2.        A significant amount of the introduction is devoted to SLE and SARS-CoV-2 infection, yet the data analysis is presented only from the context of the 100 subjects in the study regardless of their serological status.  The authors indicate in the introduction that the assessment is made on the basis of “serological signs of exposure to SARS-CoV-2”.  Yet in table 1, the authors do not indicate how many of the pandemic samples had serological evidence of viral infection as it is not clear if, for example, those that are IgA positive are also IgG, IgM and/or PCR positive.  The number of pandemic samples with evidence of infection should be clearly stated and whether subjects were positive for one or more markers of infection.  In essence only two cohort subjects in the 100 were confirmed to be SARS-CoV-2 positive.  This low confirmed SARS-CoV-2 number in light of the pre-pandemic sample sero-positivity data weakens the study and confounds the interpretation of the data. 

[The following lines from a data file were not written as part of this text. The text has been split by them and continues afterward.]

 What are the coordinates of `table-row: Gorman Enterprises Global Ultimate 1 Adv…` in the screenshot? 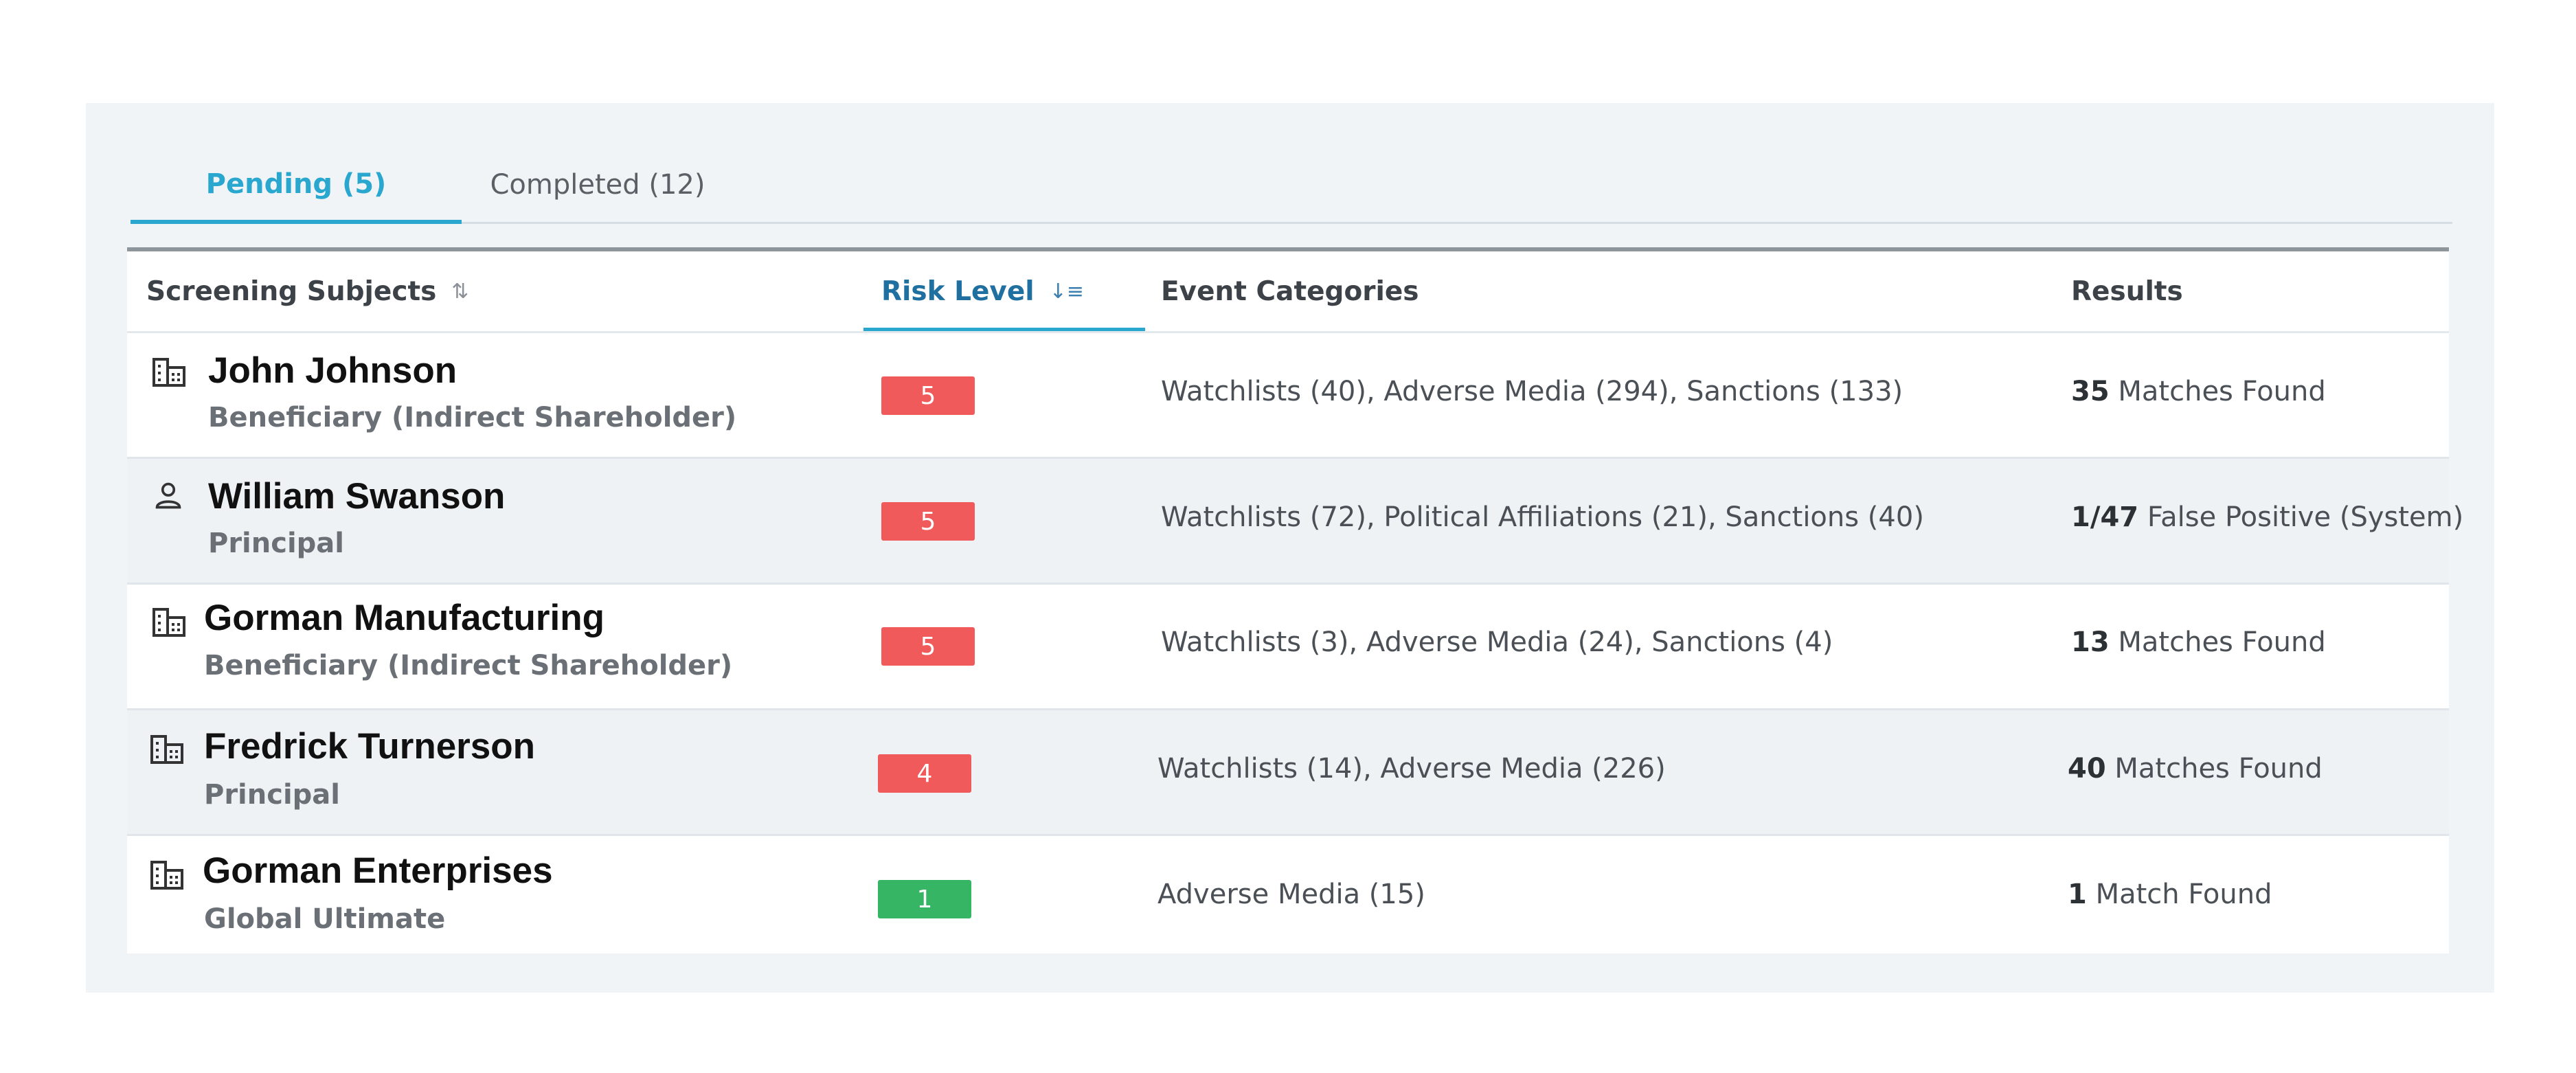 It's located at (1288, 894).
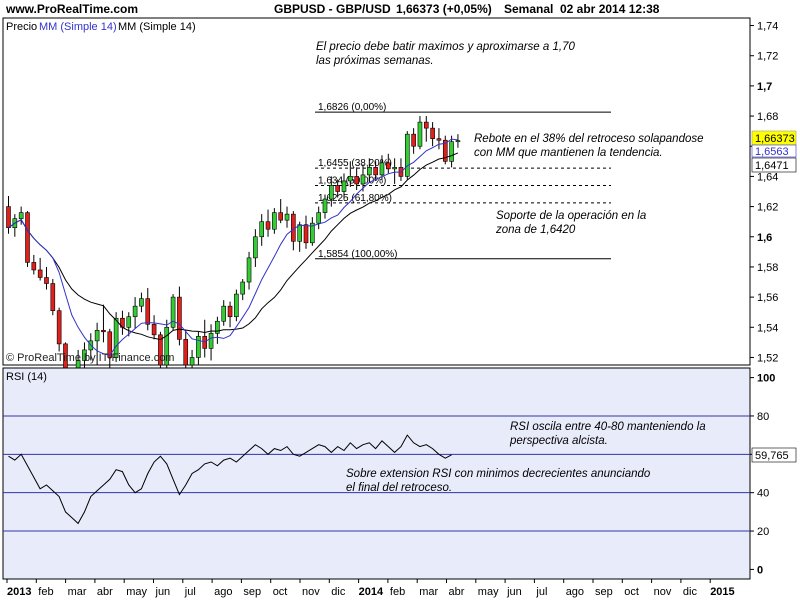  I want to click on rsi-badge: 59,765, so click(772, 456).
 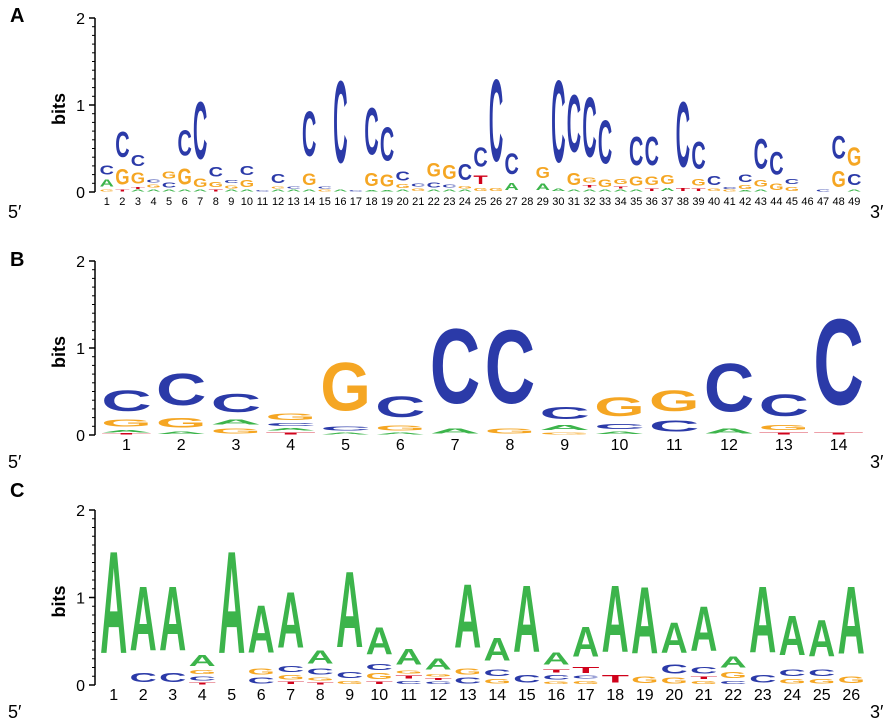 What do you see at coordinates (172, 696) in the screenshot?
I see `position-label: 3` at bounding box center [172, 696].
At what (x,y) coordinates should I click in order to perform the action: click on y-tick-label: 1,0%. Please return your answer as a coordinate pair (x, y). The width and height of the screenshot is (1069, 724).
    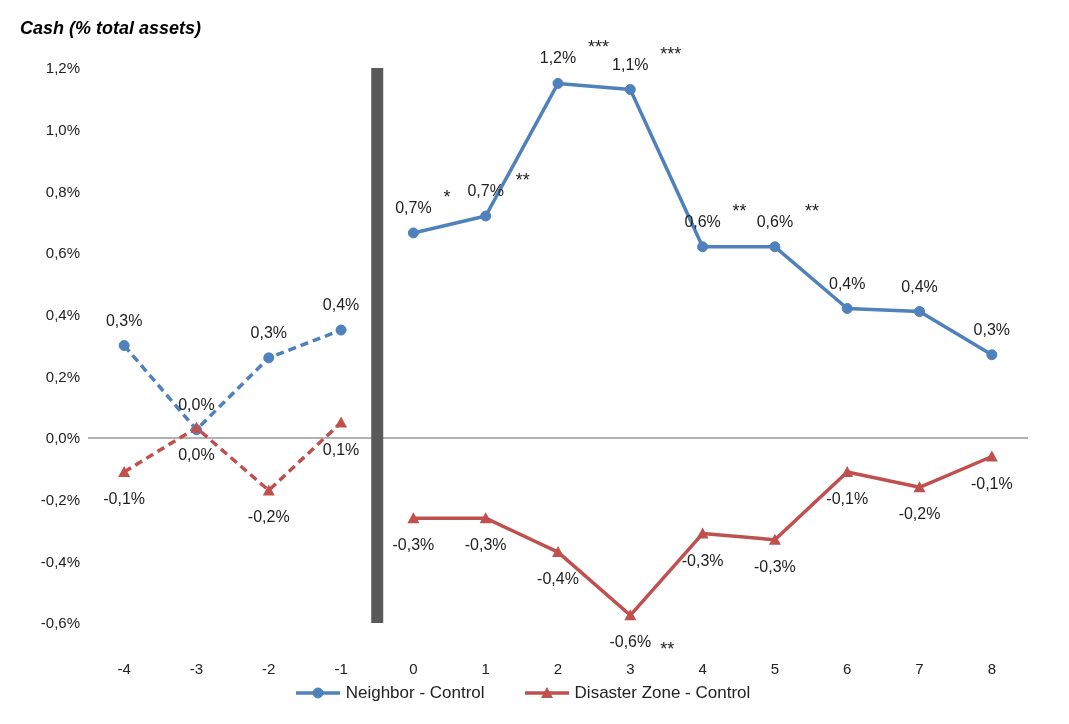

3.       In the beginning of the discussion, it was stated that 59 of the 100 pre-pandemic subject samples had evidence of coronavirus infection based on the assays used.  This information does not match the numbers in Table 1 and is further confusing because it is not clear (again) which if any of the samples are positive for more than one serological marker or not. Are the same individuals positive pre-pandemic also positive post-pandemic or did status change?  Did antibody titers go up in the pandemic samples if they were positive in the pre-pandemic samples that might indicate SARS-CoV-2 infection?  These issues need clarification in order to properly interpret the findings presented in Figure 1 and the subsequent Figures 2 and 3. 

4.       In Figure 1 if one separates out the coronavirus positive samples pre-pandemic and pandemic from the negative samples are there significant differences?  

5.       In many ways this is a study of whether overall coronavirus infection has an impact on SLE clinical parameters over time as opposed to a SARS-CoV-2 specific response.  In the end the authors conclude there is no association between NETs and SARS-CoV-2 infection.  So not sure what this paper really contributes to the field or to the understanding of NET formation, SLE and SARS-CoV-2 infection. 

Reviewer 2 Report

Knopf et al investigated NET formation in serum samples of patients with SLE pre-pandemic versus CVID-19 pandemic . They stated that NET formation will be correlated with clinical parameters.

Major issues:

Unfortunately, only 4 out of 100 patients  had positive PCR for COVID 19. No correlation was done with clinical parameters.   

The only correlation performed was with laboratory parameters such as hemoglobin, and leukocyte counts .

Also, the serology was positive even before the COVID 19 pandemic , making it hard to compare pre and pandemic time.

In the discussion- line 285- " higher levels of NE activity had no impact on disease severity - yet no description of disease severity is documented.